*What you need to do:* Rewrite every one of the lines as a numbered list, dropping any blank lines.

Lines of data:
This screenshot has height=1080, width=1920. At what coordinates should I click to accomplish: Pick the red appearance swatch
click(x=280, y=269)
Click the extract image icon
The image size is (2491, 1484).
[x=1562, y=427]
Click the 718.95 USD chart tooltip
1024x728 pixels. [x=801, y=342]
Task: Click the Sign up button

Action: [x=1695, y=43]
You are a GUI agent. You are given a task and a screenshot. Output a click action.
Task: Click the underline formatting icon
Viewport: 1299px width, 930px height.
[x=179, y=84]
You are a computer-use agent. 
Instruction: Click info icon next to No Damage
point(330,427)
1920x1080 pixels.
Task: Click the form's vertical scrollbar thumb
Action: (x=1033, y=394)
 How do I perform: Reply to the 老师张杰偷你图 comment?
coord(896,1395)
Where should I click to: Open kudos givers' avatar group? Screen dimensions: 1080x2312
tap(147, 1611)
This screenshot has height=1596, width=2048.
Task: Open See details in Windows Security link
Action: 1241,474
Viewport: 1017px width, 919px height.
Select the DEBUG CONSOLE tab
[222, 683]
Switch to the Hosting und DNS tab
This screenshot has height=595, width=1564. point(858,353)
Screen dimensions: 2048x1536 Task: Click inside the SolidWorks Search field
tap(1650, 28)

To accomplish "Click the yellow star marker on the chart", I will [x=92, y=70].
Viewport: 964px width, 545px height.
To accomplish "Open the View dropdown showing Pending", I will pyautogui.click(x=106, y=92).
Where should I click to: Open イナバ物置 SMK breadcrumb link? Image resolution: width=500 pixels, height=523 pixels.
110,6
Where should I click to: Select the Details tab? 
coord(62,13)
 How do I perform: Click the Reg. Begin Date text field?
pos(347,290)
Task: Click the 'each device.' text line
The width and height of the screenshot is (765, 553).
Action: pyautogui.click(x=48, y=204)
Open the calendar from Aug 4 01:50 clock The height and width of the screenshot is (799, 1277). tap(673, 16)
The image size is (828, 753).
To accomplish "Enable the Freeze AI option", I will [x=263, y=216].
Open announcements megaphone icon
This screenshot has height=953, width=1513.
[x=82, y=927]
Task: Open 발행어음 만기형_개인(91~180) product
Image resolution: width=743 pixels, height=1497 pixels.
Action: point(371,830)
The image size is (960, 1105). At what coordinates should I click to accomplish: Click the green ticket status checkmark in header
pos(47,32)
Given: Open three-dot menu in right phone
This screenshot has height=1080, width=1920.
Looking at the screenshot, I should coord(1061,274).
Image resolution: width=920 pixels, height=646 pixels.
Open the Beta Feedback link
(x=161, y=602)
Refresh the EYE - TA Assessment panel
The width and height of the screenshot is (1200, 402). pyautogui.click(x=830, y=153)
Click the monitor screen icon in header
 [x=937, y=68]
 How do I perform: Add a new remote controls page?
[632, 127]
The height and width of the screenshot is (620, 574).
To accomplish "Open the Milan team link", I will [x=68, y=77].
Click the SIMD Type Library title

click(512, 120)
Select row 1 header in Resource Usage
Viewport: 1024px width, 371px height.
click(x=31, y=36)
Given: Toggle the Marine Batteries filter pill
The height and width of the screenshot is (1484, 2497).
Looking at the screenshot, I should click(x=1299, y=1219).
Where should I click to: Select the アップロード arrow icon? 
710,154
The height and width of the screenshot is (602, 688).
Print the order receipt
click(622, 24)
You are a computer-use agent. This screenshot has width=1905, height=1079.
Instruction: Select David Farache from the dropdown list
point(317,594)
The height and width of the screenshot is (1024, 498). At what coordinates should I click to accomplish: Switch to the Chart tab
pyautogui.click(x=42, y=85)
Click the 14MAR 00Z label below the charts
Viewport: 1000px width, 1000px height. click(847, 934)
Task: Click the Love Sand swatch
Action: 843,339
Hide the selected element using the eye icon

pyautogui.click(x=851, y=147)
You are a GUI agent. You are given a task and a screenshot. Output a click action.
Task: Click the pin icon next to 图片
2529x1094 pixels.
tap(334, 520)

*Task answer:*
1. This screenshot has height=1080, width=1920. At what coordinates should I click to accomplish: Pick the red appearance swatch
2. click(x=280, y=269)
3. Click the extract image icon
4. The image size is (2491, 1484).
5. [x=1562, y=427]
6. Click the 718.95 USD chart tooltip
7. 1024x728 pixels. [x=801, y=342]
8. Task: Click the Sign up button
9. Action: [x=1695, y=43]
10. You are a GUI agent. You are given a task and a screenshot. Output a click action.
11. Task: Click the underline formatting icon
12. Viewport: 1299px width, 930px height.
13. [x=179, y=84]
14. You are a computer-use agent. 
15. Instruction: Click info icon next to No Damage
16. point(330,427)
17. 1920x1080 pixels.
18. Task: Click the form's vertical scrollbar thumb
19. Action: (x=1033, y=394)
20.  How do I perform: Reply to the 老师张杰偷你图 comment?
21. coord(896,1395)
22. Where should I click to: Open kudos givers' avatar group? Screen dimensions: 1080x2312
23. tap(147, 1611)
24. This screenshot has height=1596, width=2048.
25. Task: Open See details in Windows Security link
26. Action: 1241,474
27. Viewport: 1017px width, 919px height.
28. Select the DEBUG CONSOLE tab
29. [222, 683]
30. Switch to the Hosting und DNS tab
31. This screenshot has height=595, width=1564. point(858,353)
32. Screen dimensions: 2048x1536 Task: Click inside the SolidWorks Search field
33. tap(1650, 28)
34. To accomplish "Click the yellow star marker on the chart", I will [x=92, y=70].
35. Viewport: 964px width, 545px height.
36. To accomplish "Open the View dropdown showing Pending", I will pyautogui.click(x=106, y=92).
37. Where should I click to: Open イナバ物置 SMK breadcrumb link? Image resolution: width=500 pixels, height=523 pixels.
38. 110,6
39. Where should I click to: Select the Details tab? 
40. coord(62,13)
41.  How do I perform: Click the Reg. Begin Date text field?
42. pos(347,290)
43. Task: Click the 'each device.' text line
44. The width and height of the screenshot is (765, 553).
45. Action: pyautogui.click(x=48, y=204)
46. Open the calendar from Aug 4 01:50 clock The height and width of the screenshot is (799, 1277). tap(673, 16)
47. The image size is (828, 753).
48. To accomplish "Enable the Freeze AI option", I will [x=263, y=216].
49. Open announcements megaphone icon
50. This screenshot has height=953, width=1513.
51. [x=82, y=927]
52. Task: Open 발행어음 만기형_개인(91~180) product
53. Image resolution: width=743 pixels, height=1497 pixels.
54. Action: point(371,830)
55. The image size is (960, 1105). At what coordinates should I click to accomplish: Click the green ticket status checkmark in header
56. pos(47,32)
57. Given: Open three-dot menu in right phone
58. This screenshot has height=1080, width=1920.
59. Looking at the screenshot, I should coord(1061,274).
60. Image resolution: width=920 pixels, height=646 pixels.
61. Open the Beta Feedback link
62. (x=161, y=602)
63. Refresh the EYE - TA Assessment panel
64. The width and height of the screenshot is (1200, 402). pyautogui.click(x=830, y=153)
65. Click the monitor screen icon in header
66.  [x=937, y=68]
67.  How do I perform: Add a new remote controls page?
68. [632, 127]
69. The height and width of the screenshot is (620, 574).
70. To accomplish "Open the Milan team link", I will [x=68, y=77].
71. Click the SIMD Type Library title
72. click(512, 120)
73. Select row 1 header in Resource Usage
74. Viewport: 1024px width, 371px height.
75. click(x=31, y=36)
76. Given: Toggle the Marine Batteries filter pill
77. The height and width of the screenshot is (1484, 2497).
78. Looking at the screenshot, I should click(x=1299, y=1219).
79. Where should I click to: Select the アップロード arrow icon? 
80. 710,154
81. The height and width of the screenshot is (602, 688).
82. Print the order receipt
83. click(622, 24)
84. You are a computer-use agent. This screenshot has width=1905, height=1079.
85. Instruction: Select David Farache from the dropdown list
86. point(317,594)
87. The height and width of the screenshot is (1024, 498). At what coordinates should I click to accomplish: Switch to the Chart tab
88. pyautogui.click(x=42, y=85)
89. Click the 14MAR 00Z label below the charts
90. Viewport: 1000px width, 1000px height. click(847, 934)
91. Task: Click the Love Sand swatch
92. Action: 843,339
93. Hide the selected element using the eye icon
94. pyautogui.click(x=851, y=147)
95. You are a GUI agent. You are given a task and a screenshot. Output a click action.
96. Task: Click the pin icon next to 图片
97. 2529x1094 pixels.
98. tap(334, 520)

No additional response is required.